#### DATA FOR THIS EXERCISE

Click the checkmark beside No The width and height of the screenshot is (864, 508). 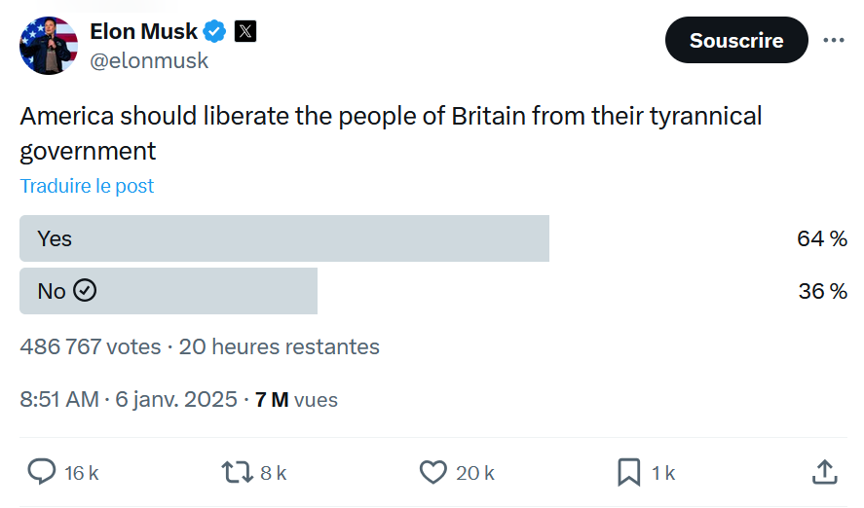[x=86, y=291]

########
#### DATA FOR THIS EXERCISE

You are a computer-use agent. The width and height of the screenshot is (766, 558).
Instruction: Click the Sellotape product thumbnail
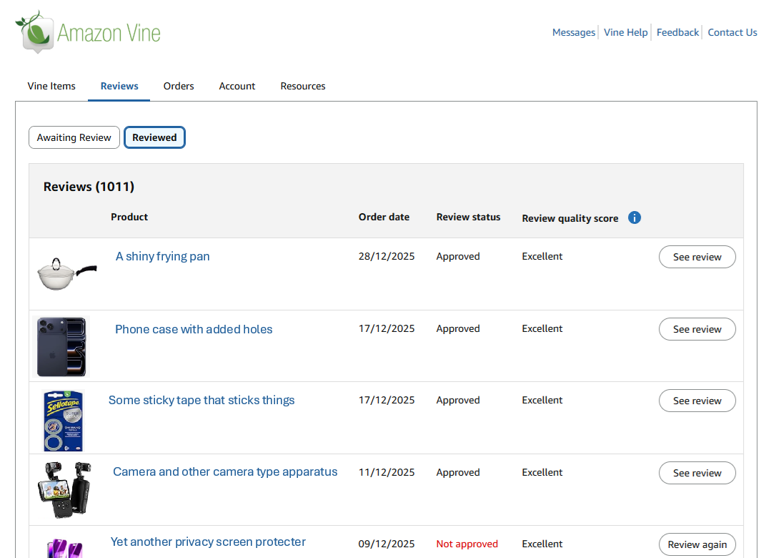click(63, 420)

########
#### DATA FOR THIS EXERCISE

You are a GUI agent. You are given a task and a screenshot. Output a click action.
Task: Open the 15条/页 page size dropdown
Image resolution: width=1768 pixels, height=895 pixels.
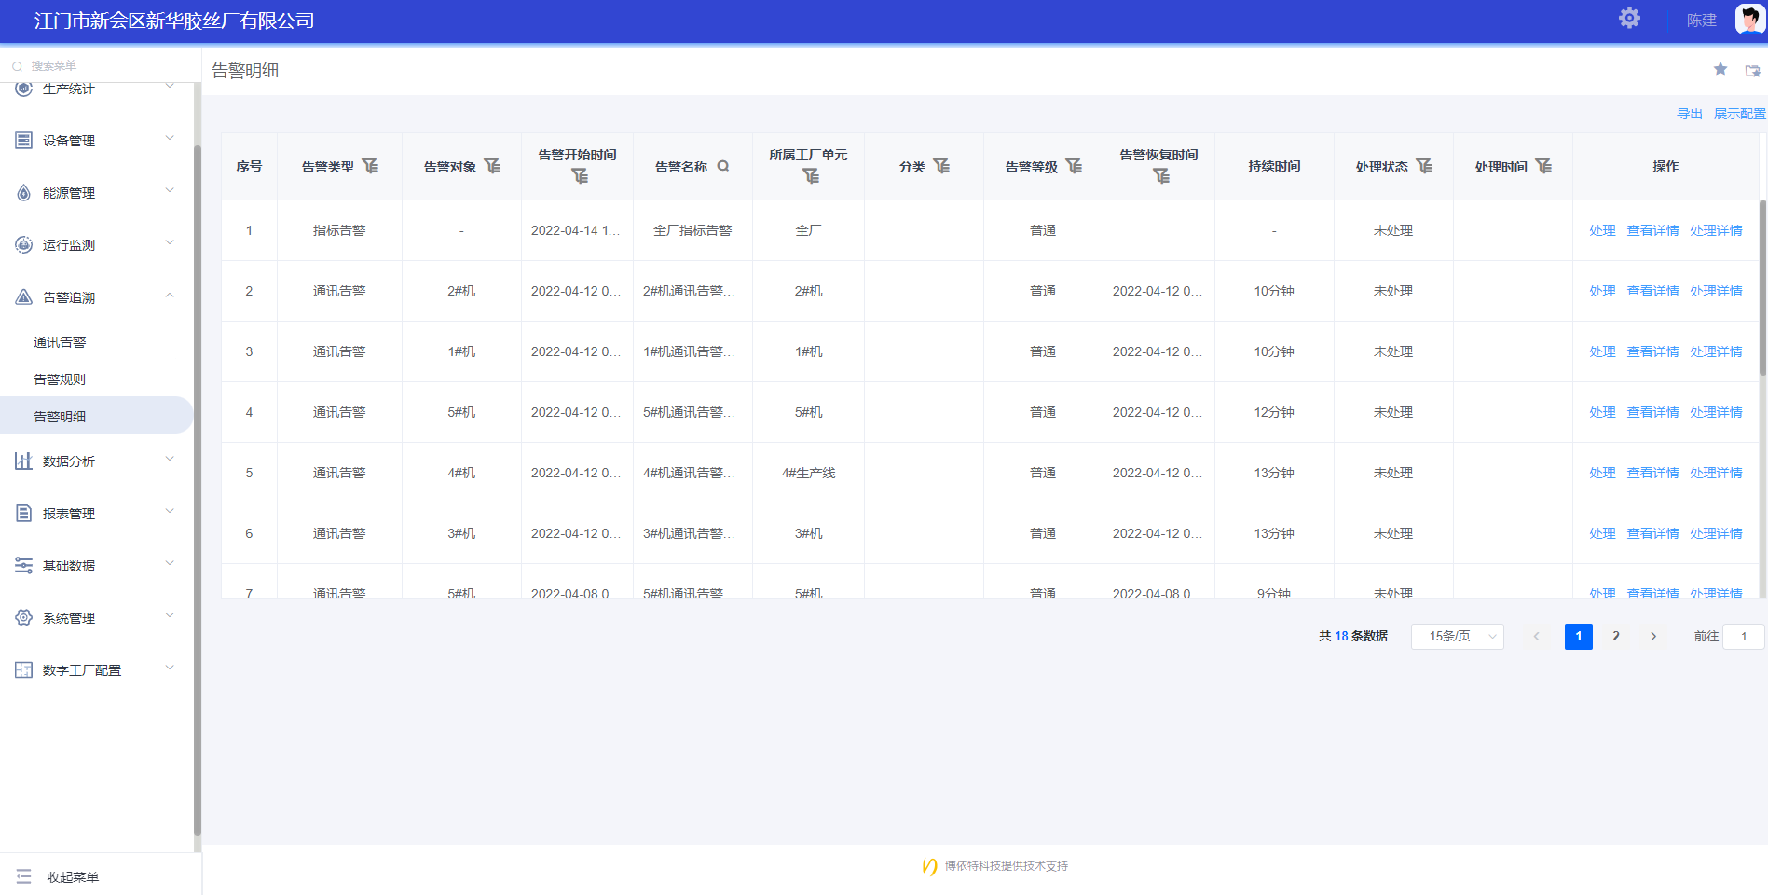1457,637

########

> GIVEN REQUEST
Return verbatim every line from the one containing "You are a computer-use" through the one containing "click(63, 420)", including both of those lines. Leave out the pictures.

> THE RESPONSE
You are a computer-use agent. The width and height of the screenshot is (766, 558).
Instruction: Click the Sellotape product thumbnail
click(63, 420)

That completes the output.